WORK INSTRUCTIONS: Repeat each line of the records below word for word, leaving out the pictures.

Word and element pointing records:
==============================

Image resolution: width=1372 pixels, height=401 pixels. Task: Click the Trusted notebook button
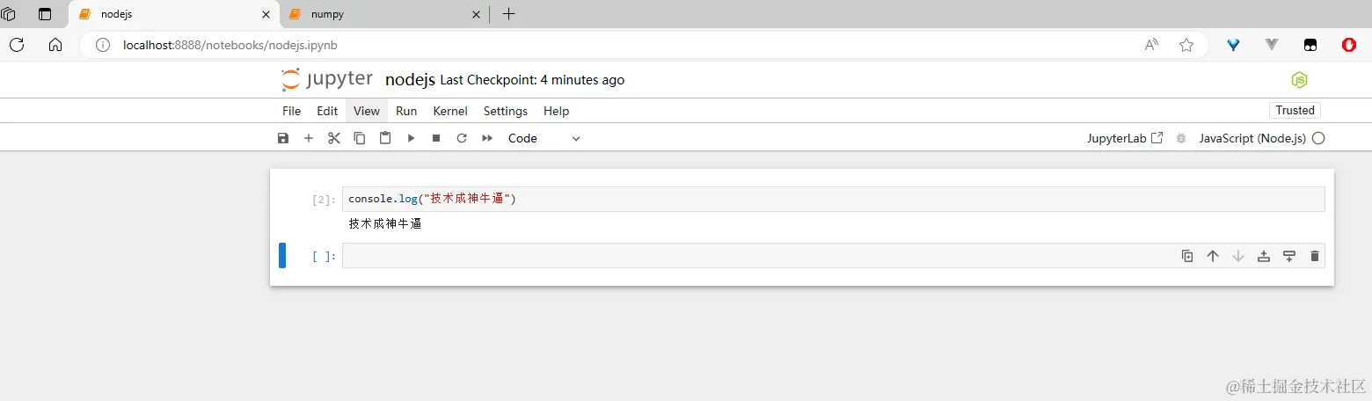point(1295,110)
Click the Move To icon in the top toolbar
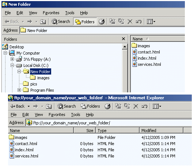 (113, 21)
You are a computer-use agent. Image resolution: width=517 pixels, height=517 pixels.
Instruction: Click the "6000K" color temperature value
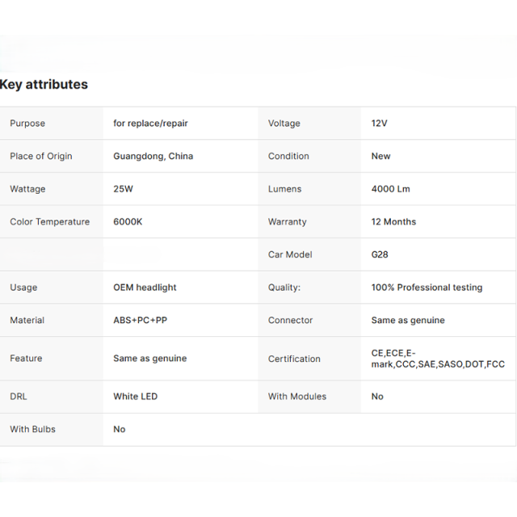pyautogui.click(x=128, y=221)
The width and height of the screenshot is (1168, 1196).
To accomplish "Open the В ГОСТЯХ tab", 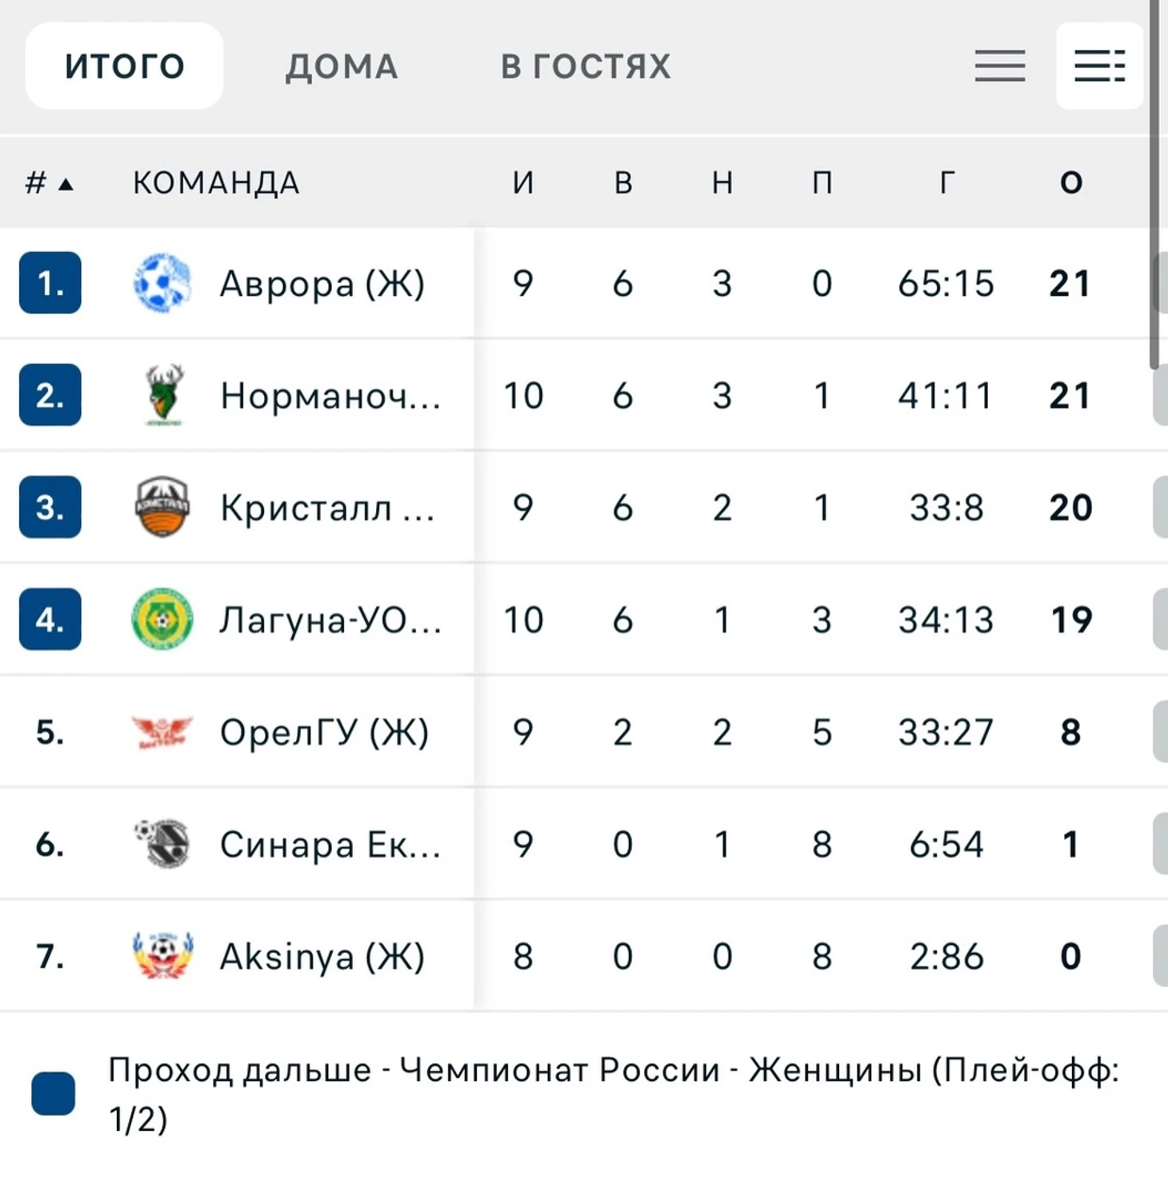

==============================

ANSWER IN FULL:
Image resolution: width=1372 pixels, height=401 pixels. Task: Click the Trusted notebook button
point(1295,110)
Click the Move To icon in the top toolbar
 (113, 21)
You are a computer-use agent. Image resolution: width=517 pixels, height=517 pixels.
Instruction: Click the "6000K" color temperature value
pyautogui.click(x=128, y=221)
The width and height of the screenshot is (1168, 1196).
To accomplish "Open the В ГОСТЯХ tab", 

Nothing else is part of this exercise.